Stored data
○ ○ ○

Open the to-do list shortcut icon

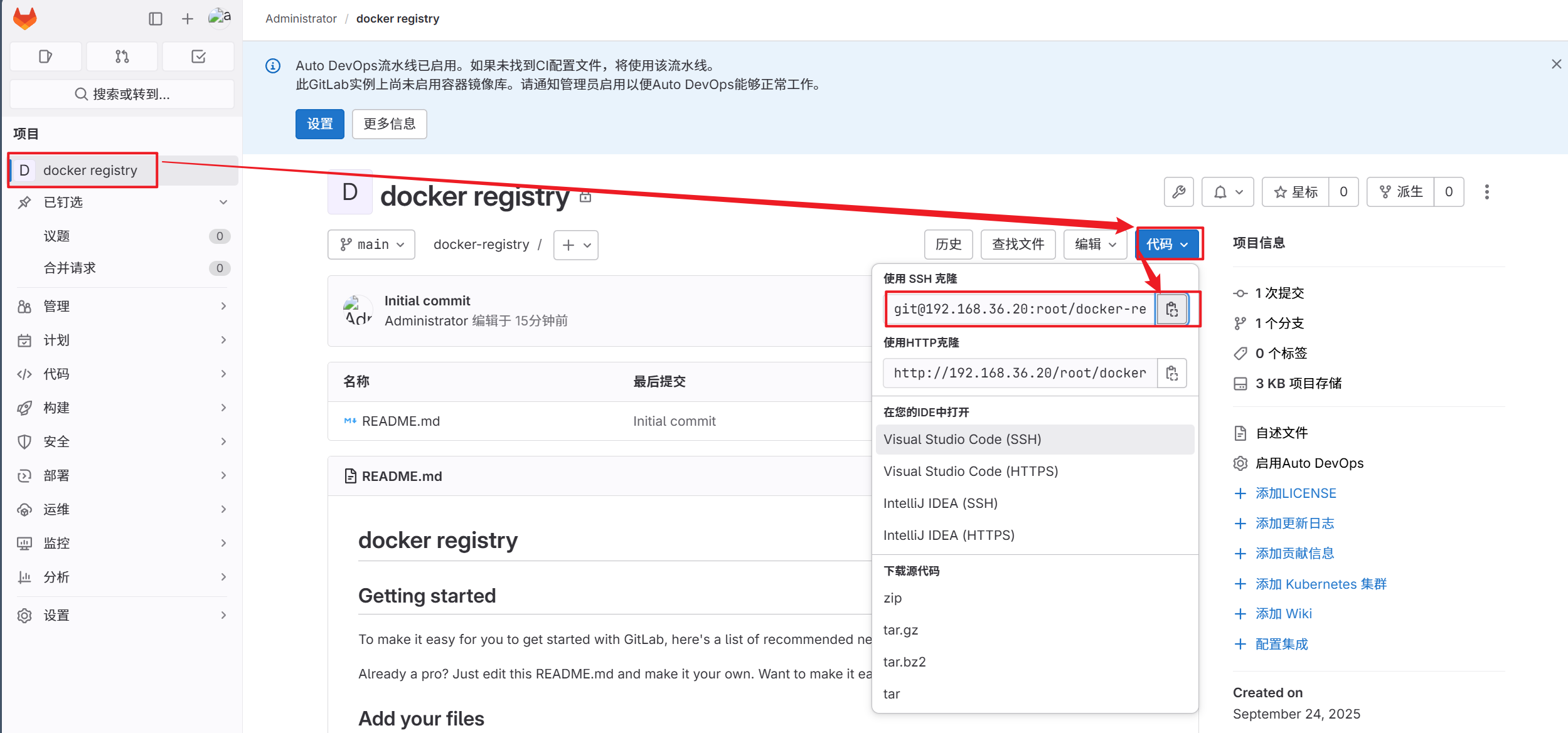[198, 56]
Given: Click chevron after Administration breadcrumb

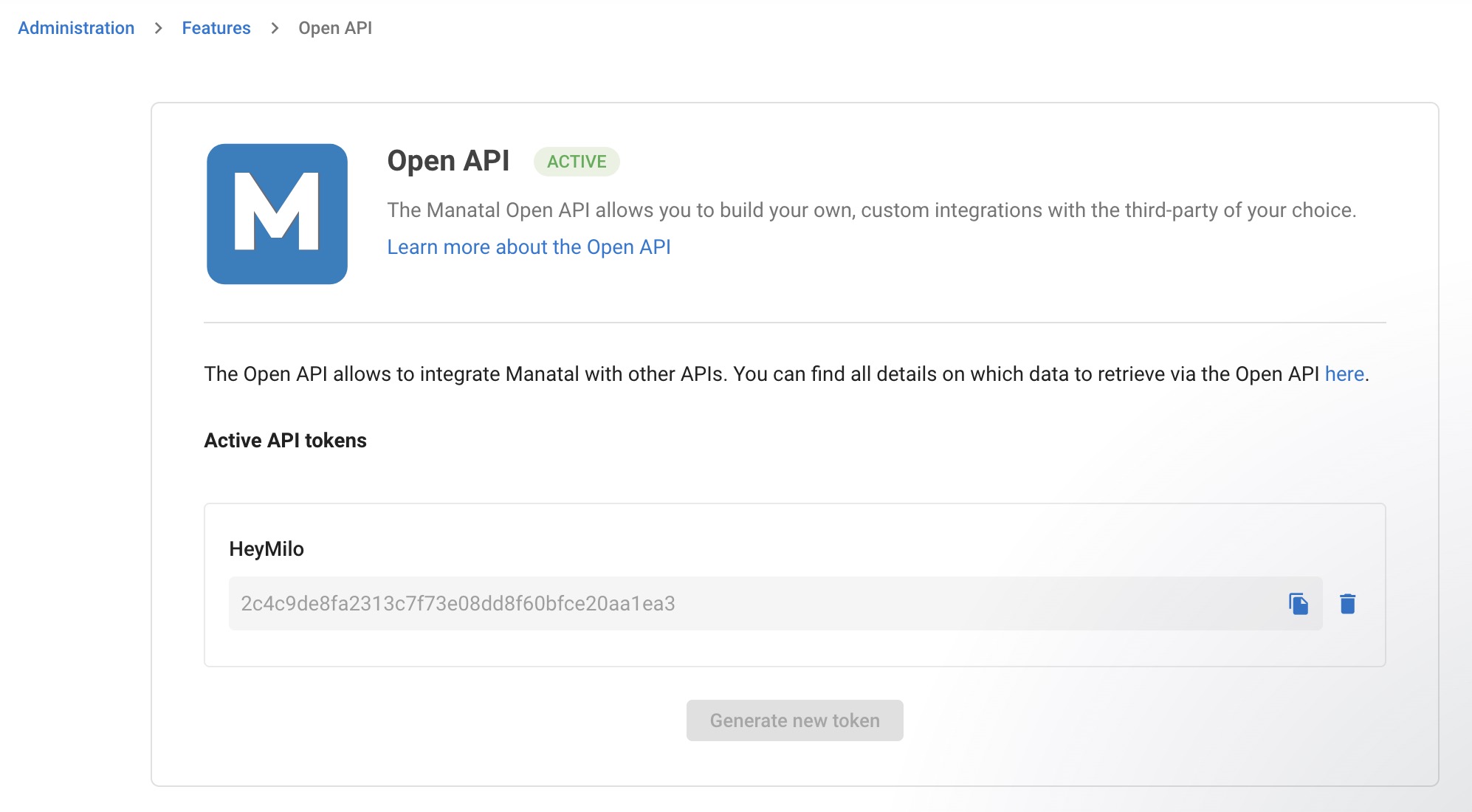Looking at the screenshot, I should pyautogui.click(x=158, y=28).
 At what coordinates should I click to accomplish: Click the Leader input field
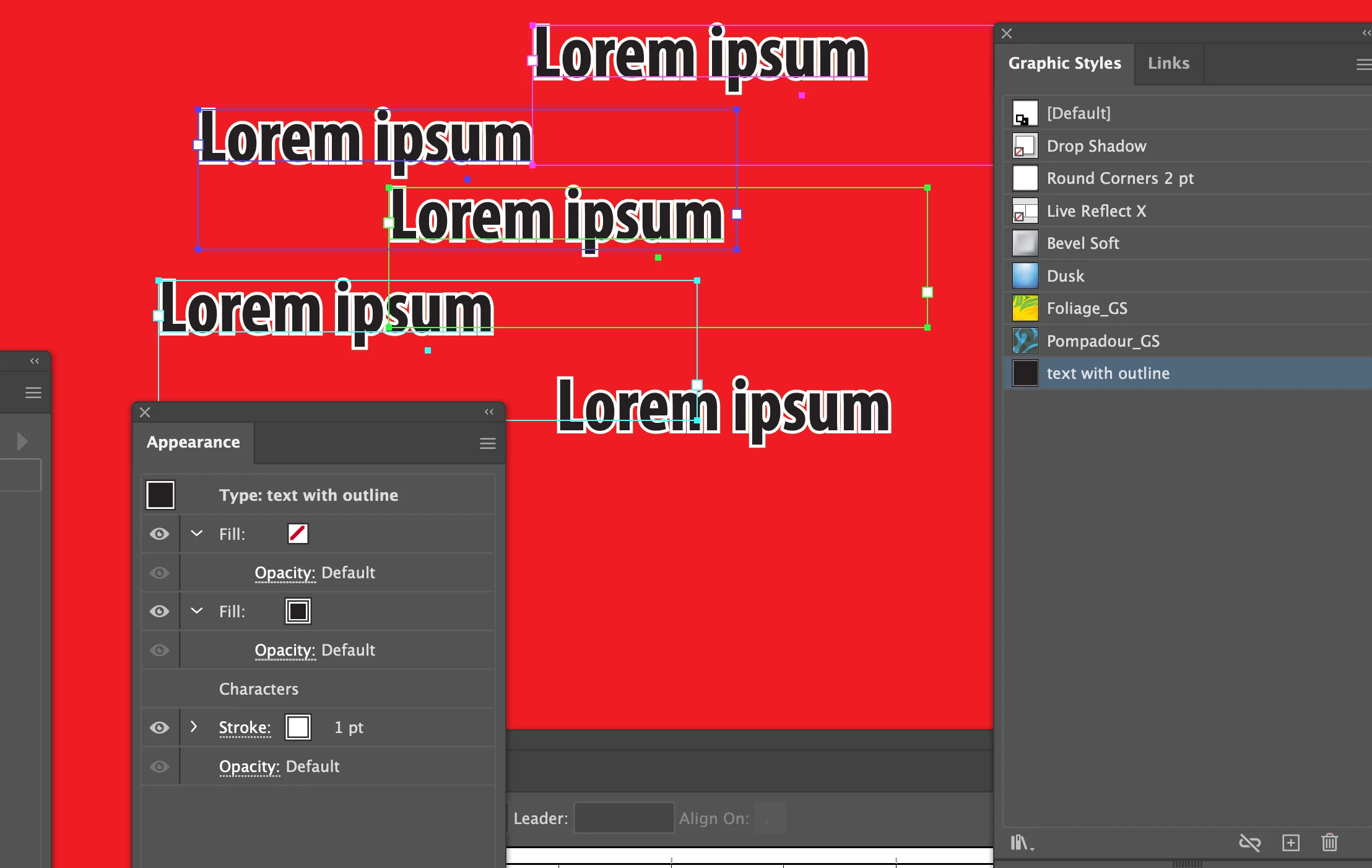623,818
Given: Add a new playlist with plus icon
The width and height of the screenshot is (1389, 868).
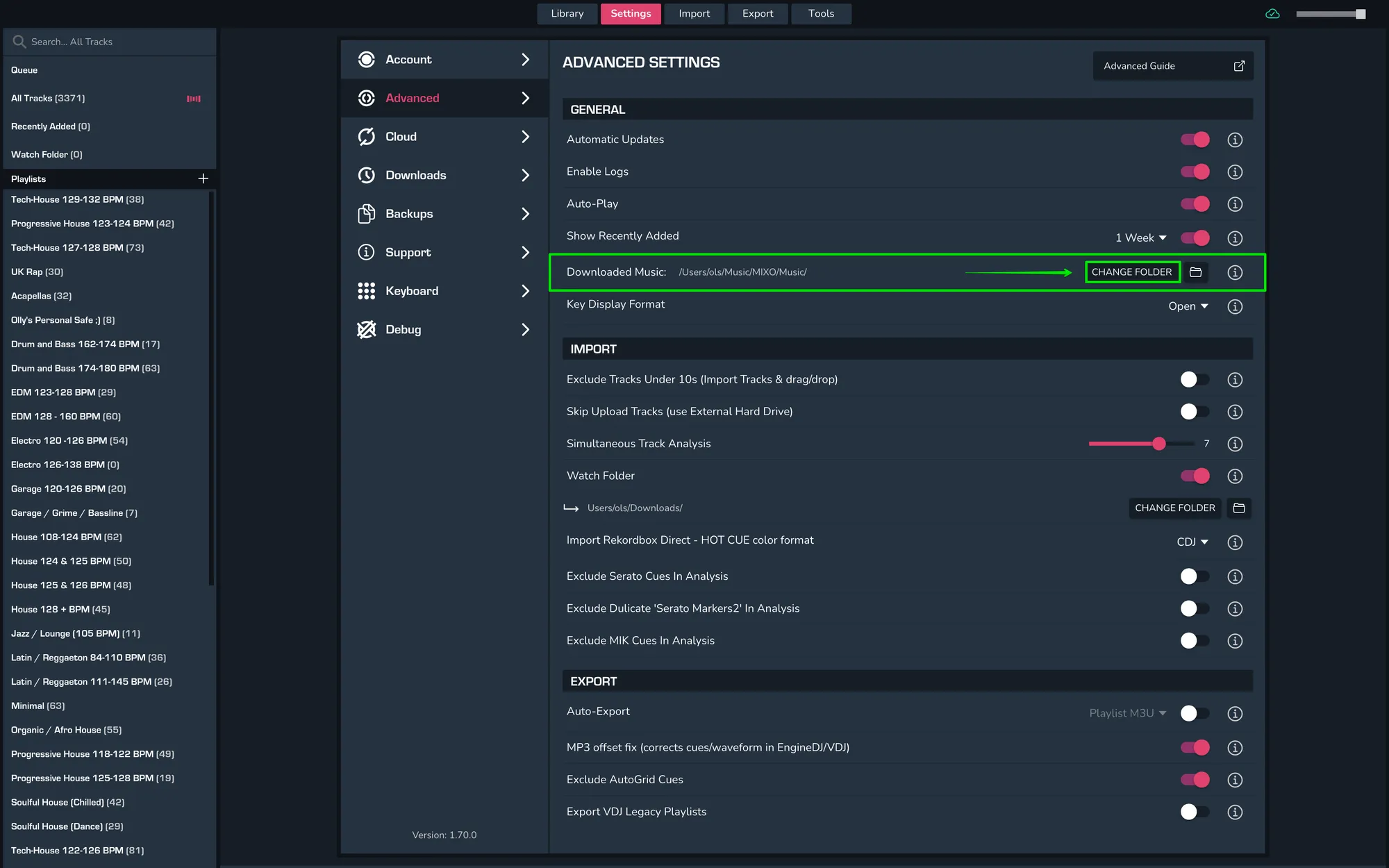Looking at the screenshot, I should click(x=203, y=178).
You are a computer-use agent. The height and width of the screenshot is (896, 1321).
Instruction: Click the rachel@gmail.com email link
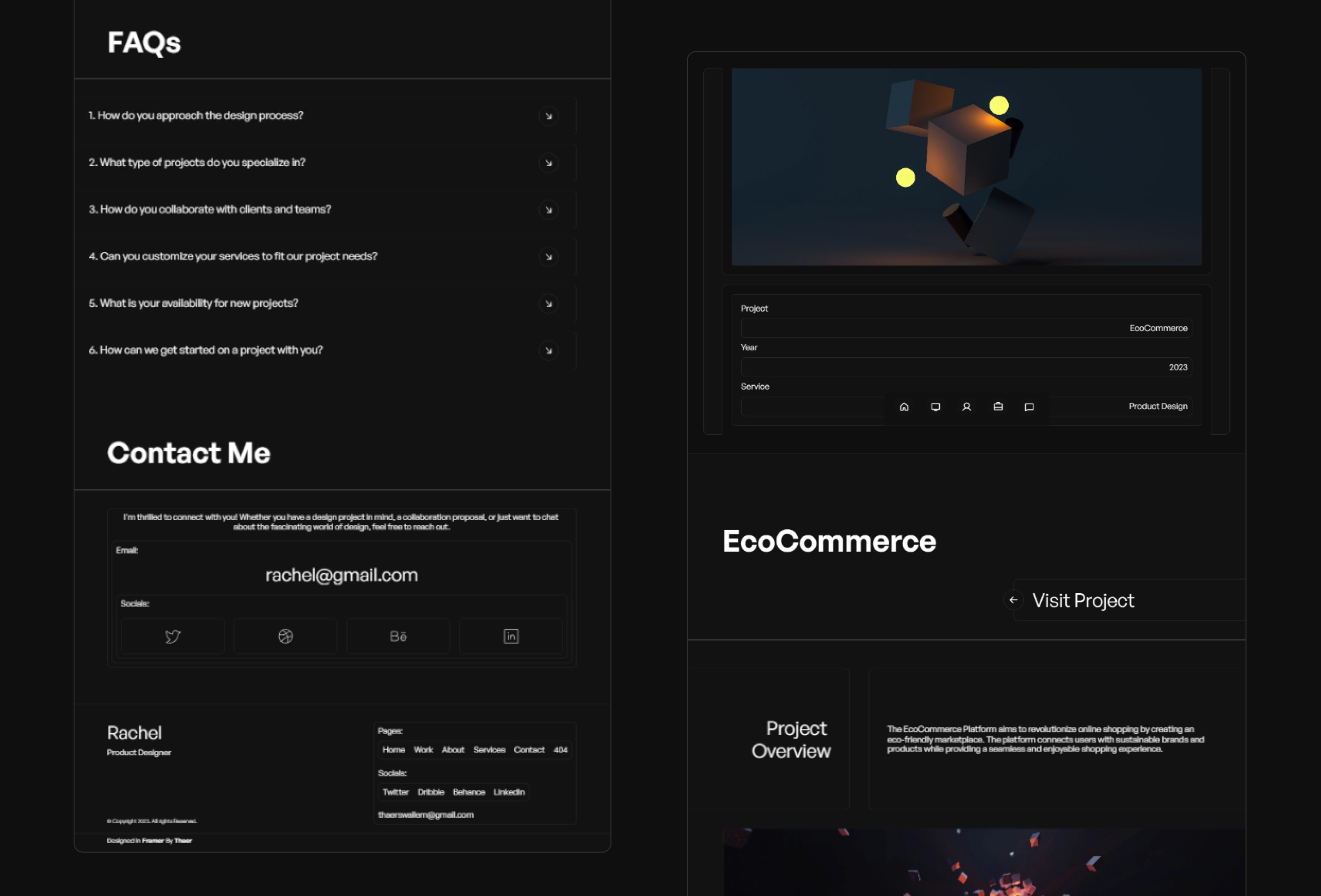(342, 575)
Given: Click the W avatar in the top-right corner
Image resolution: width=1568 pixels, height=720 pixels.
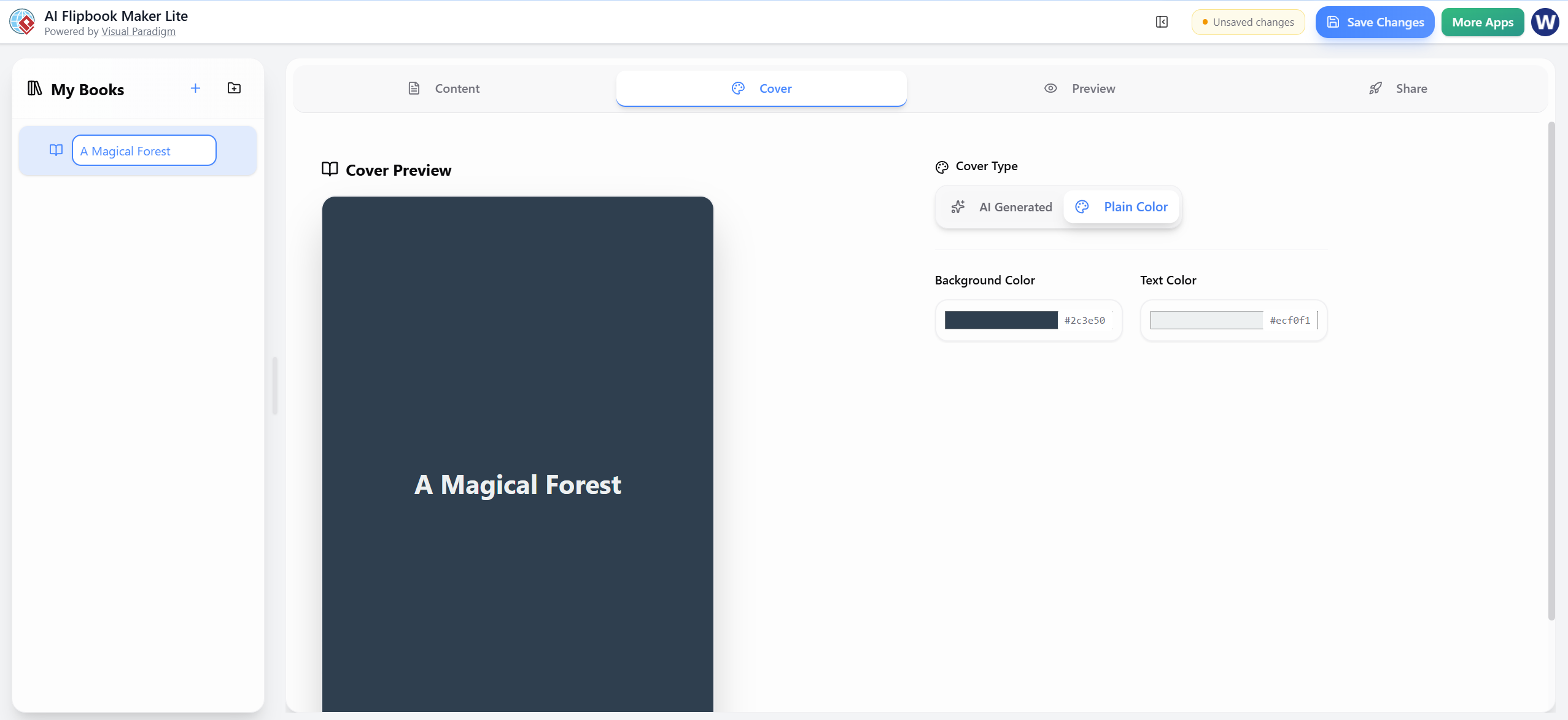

○ ○ ○

__REQUIRED WORK__
Every line from the one containing "You are a computer-use" through the final line of the records above is to be written out exactly; nothing else, and no pictures.

__WRITTEN ANSWER__
You are a computer-use agent. The height and width of the screenshot is (896, 1321).
Instruction: Click the rachel@gmail.com email link
(342, 575)
Given: Click the W avatar in the top-right corner
Image resolution: width=1568 pixels, height=720 pixels.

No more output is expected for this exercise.